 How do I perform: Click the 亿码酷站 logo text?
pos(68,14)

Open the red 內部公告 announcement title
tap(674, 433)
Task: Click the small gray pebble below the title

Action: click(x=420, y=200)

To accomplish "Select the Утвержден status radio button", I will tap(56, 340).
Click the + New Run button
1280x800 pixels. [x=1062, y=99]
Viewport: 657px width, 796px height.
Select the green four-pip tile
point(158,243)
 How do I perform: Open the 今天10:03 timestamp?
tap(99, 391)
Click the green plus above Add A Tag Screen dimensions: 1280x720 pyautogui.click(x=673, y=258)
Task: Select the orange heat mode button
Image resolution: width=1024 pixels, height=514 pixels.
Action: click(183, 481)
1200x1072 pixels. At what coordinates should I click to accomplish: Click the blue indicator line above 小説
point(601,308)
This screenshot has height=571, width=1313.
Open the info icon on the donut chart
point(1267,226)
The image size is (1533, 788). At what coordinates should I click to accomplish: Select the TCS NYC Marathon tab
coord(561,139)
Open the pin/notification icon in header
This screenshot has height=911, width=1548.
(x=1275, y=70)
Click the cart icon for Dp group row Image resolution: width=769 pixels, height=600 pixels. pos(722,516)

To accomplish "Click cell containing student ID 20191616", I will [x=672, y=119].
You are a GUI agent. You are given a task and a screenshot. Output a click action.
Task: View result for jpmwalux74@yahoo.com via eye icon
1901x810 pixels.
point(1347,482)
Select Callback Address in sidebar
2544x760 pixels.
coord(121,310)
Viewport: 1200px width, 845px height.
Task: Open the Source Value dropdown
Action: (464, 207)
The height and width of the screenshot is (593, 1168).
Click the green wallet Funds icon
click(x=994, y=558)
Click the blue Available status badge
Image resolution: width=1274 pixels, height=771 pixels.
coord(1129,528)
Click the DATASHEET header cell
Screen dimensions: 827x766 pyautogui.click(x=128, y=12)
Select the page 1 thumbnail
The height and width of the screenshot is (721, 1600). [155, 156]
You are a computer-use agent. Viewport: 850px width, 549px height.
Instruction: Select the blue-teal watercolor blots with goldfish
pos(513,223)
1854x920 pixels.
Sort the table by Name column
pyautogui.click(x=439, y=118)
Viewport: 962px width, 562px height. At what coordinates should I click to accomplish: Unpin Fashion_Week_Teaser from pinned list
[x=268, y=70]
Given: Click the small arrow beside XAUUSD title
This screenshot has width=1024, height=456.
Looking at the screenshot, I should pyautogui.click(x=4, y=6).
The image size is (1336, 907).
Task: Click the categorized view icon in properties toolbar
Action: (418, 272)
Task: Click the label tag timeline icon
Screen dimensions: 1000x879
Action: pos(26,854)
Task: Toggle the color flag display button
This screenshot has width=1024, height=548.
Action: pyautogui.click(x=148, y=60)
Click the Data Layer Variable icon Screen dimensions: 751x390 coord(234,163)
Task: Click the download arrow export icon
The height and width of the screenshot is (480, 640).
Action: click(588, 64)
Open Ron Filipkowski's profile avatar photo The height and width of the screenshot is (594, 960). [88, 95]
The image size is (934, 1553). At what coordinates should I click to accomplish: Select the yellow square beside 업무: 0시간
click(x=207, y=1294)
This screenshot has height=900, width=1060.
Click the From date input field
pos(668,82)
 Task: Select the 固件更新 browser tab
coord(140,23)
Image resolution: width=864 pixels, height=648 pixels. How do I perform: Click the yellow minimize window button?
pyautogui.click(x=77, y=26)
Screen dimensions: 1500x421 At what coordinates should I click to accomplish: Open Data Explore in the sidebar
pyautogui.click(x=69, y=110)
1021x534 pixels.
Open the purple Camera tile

....

Retype each line above, keeping every character.

 How do I perform: Click the 亿码酷站 logo text?
pos(68,14)

Open the red 內部公告 announcement title
tap(674, 433)
Task: Click the small gray pebble below the title

Action: click(x=420, y=200)

To accomplish "Select the Утвержден status radio button", I will tap(56, 340).
Click the + New Run button
1280x800 pixels. [x=1062, y=99]
Viewport: 657px width, 796px height.
Select the green four-pip tile
point(158,243)
 How do I perform: Open the 今天10:03 timestamp?
tap(99, 391)
Click the green plus above Add A Tag Screen dimensions: 1280x720 pyautogui.click(x=673, y=258)
Task: Select the orange heat mode button
Image resolution: width=1024 pixels, height=514 pixels.
Action: click(183, 481)
1200x1072 pixels. At what coordinates should I click to accomplish: Click the blue indicator line above 小説
point(601,308)
This screenshot has height=571, width=1313.
Open the info icon on the donut chart
point(1267,226)
The image size is (1533, 788). At what coordinates should I click to accomplish: Select the TCS NYC Marathon tab
coord(561,139)
Open the pin/notification icon in header
This screenshot has height=911, width=1548.
(x=1275, y=70)
Click the cart icon for Dp group row Image resolution: width=769 pixels, height=600 pixels. pos(722,516)

To accomplish "Click cell containing student ID 20191616", I will [x=672, y=119].
You are a GUI agent. You are given a task and a screenshot. Output a click action.
Task: View result for jpmwalux74@yahoo.com via eye icon
1901x810 pixels.
point(1347,482)
Select Callback Address in sidebar
2544x760 pixels.
coord(121,310)
Viewport: 1200px width, 845px height.
Task: Open the Source Value dropdown
Action: (464, 207)
The height and width of the screenshot is (593, 1168).
Click the green wallet Funds icon
click(x=994, y=558)
Click the blue Available status badge
Image resolution: width=1274 pixels, height=771 pixels.
coord(1129,528)
Click the DATASHEET header cell
Screen dimensions: 827x766 pyautogui.click(x=128, y=12)
Select the page 1 thumbnail
The height and width of the screenshot is (721, 1600). [155, 156]
You are a computer-use agent. Viewport: 850px width, 549px height.
Instruction: Select the blue-teal watercolor blots with goldfish
pos(513,223)
1854x920 pixels.
Sort the table by Name column
pyautogui.click(x=439, y=118)
Viewport: 962px width, 562px height. At what coordinates should I click to accomplish: Unpin Fashion_Week_Teaser from pinned list
[x=268, y=70]
Given: Click the small arrow beside XAUUSD title
This screenshot has width=1024, height=456.
Looking at the screenshot, I should pyautogui.click(x=4, y=6).
The image size is (1336, 907).
Task: Click the categorized view icon in properties toolbar
Action: (418, 272)
Task: Click the label tag timeline icon
Screen dimensions: 1000x879
Action: pos(26,854)
Task: Toggle the color flag display button
This screenshot has width=1024, height=548.
Action: pyautogui.click(x=148, y=60)
Click the Data Layer Variable icon Screen dimensions: 751x390 coord(234,163)
Task: Click the download arrow export icon
The height and width of the screenshot is (480, 640).
Action: click(588, 64)
Open Ron Filipkowski's profile avatar photo The height and width of the screenshot is (594, 960). [88, 95]
The image size is (934, 1553). At what coordinates should I click to accomplish: Select the yellow square beside 업무: 0시간
click(x=207, y=1294)
This screenshot has height=900, width=1060.
Click the From date input field
pos(668,82)
 Task: Select the 固件更新 browser tab
coord(140,23)
Image resolution: width=864 pixels, height=648 pixels. How do I perform: Click the yellow minimize window button?
pyautogui.click(x=77, y=26)
Screen dimensions: 1500x421 At what coordinates should I click to accomplish: Open Data Explore in the sidebar
pyautogui.click(x=69, y=110)
1021x534 pixels.
Open the purple Camera tile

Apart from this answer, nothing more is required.